No, really; everything's fine
Among the headlines in the AFR Real Estate section this morning:
- Brisbane buyers now look to sell at discount
- Mortgage payments to near 20-year high
- New home sales fall 27pc from peak
- 6700 projects across Australia blacklisted for loans
- Developers squeal over apartment price slump
So, soft landing?: "Allianz-owned PIMCO, like many analysts, expects a decline in overall housing prices of 10 per cent over the next couple of years and says the market slowdown engineered by macroprudential regulator APRA does not indicate a crash likely to threaten financial stability."
What's happened since the last time I looked at private sector debt to GDP ratios? Not much, but something:
If you zoom in on the post-GDP period (caution: non-zero y-axis origin ahead):
(Source: BIS total credit statistics)
Usual disclaimer: This is the rear mirror view. Only part of the picture, and systemic crises may be closer than they appear. The fall in the total since 2016 is entirely due to the corporate sector; the situation for households is no better than a couple of years ago. To get household debt down in the face of falling property values (which should never have been allowed - indeed encouraged - to get that high in the first place) somebody has to do some spending to both raise GDP and the income necessary for repayment of household debt. Corporations won't do it; they are delevering. Households can't do it; they have debt, not savings.
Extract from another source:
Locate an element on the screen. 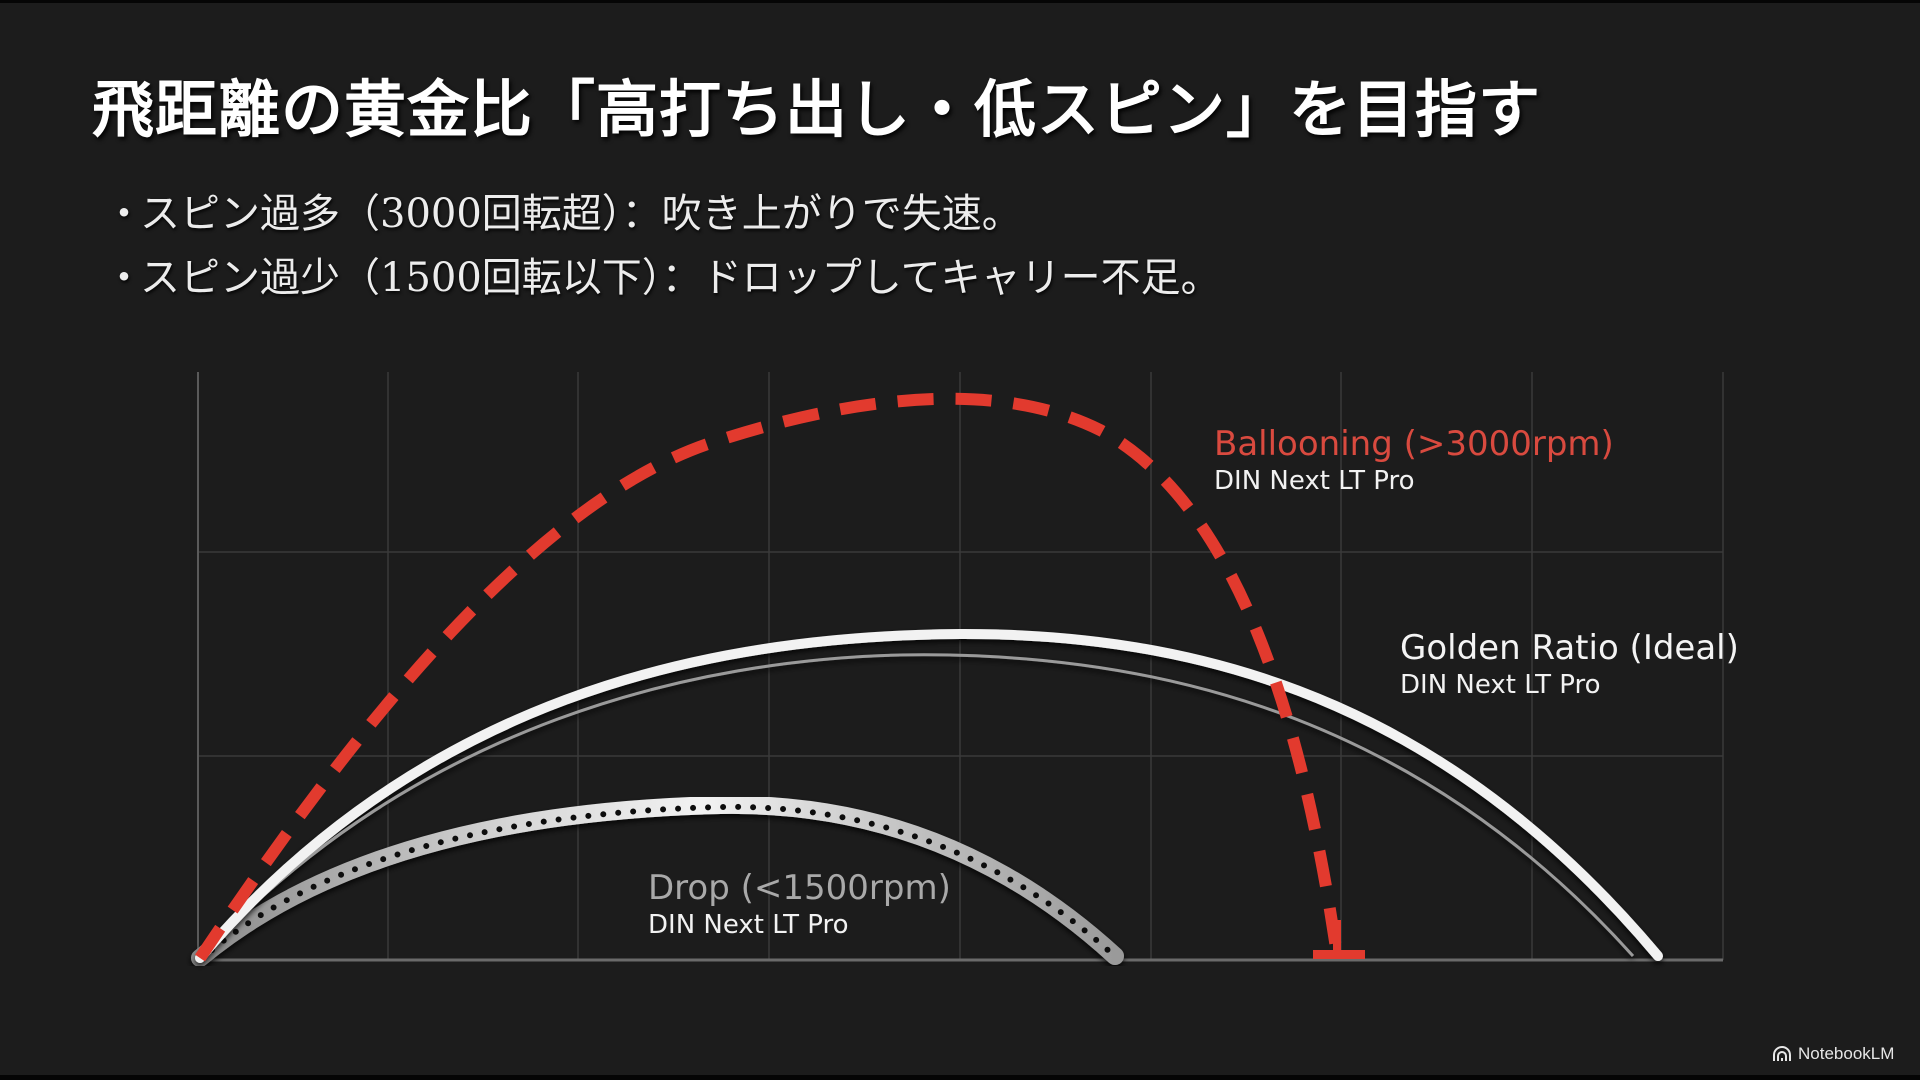 This screenshot has width=1920, height=1080. notebooklm-logo-icon is located at coordinates (1782, 1054).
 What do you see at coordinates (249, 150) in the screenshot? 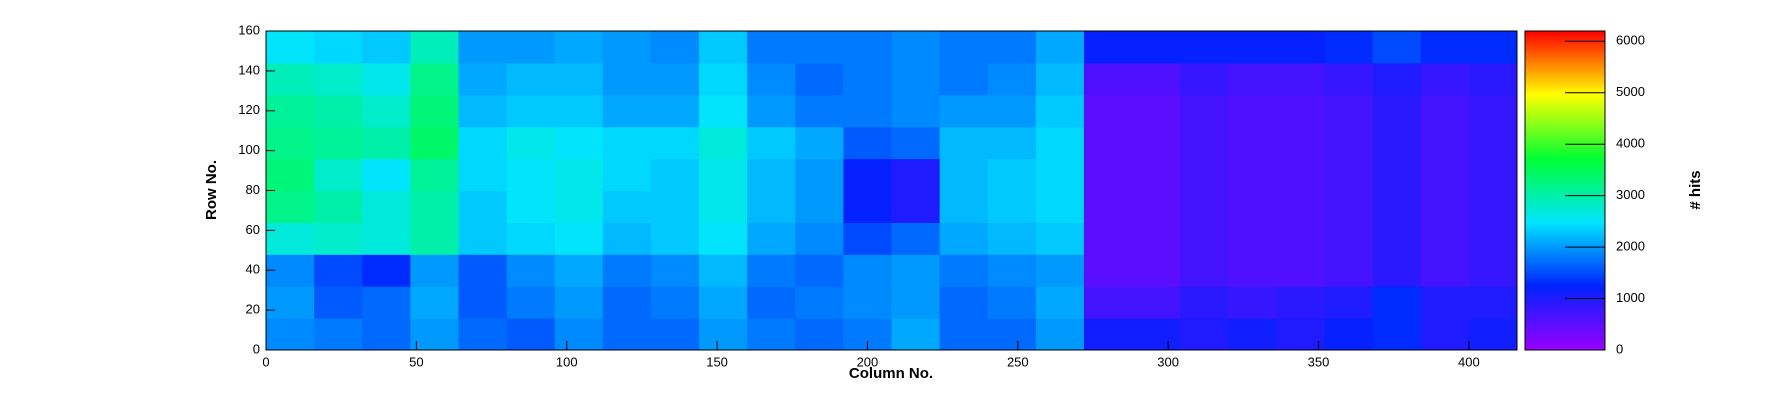
I see `y-tick-label: 100` at bounding box center [249, 150].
The government must step in to fill the spending gap by increasing benefits and decreasing taxes on households, and by employing (lots of) people. If they don't, the best outcome will be a continuation of the post-GFC new normal of stagnation and unnecessary hardship. As far as I can see, an Australian domestic mortgage-backed crash is no less likely in 2018/19 than in 2016, and the qualitative evidence (not least: sanguine predictions by very smart people with very vested interests, designed to quell restive animal spirits) points in the same direction.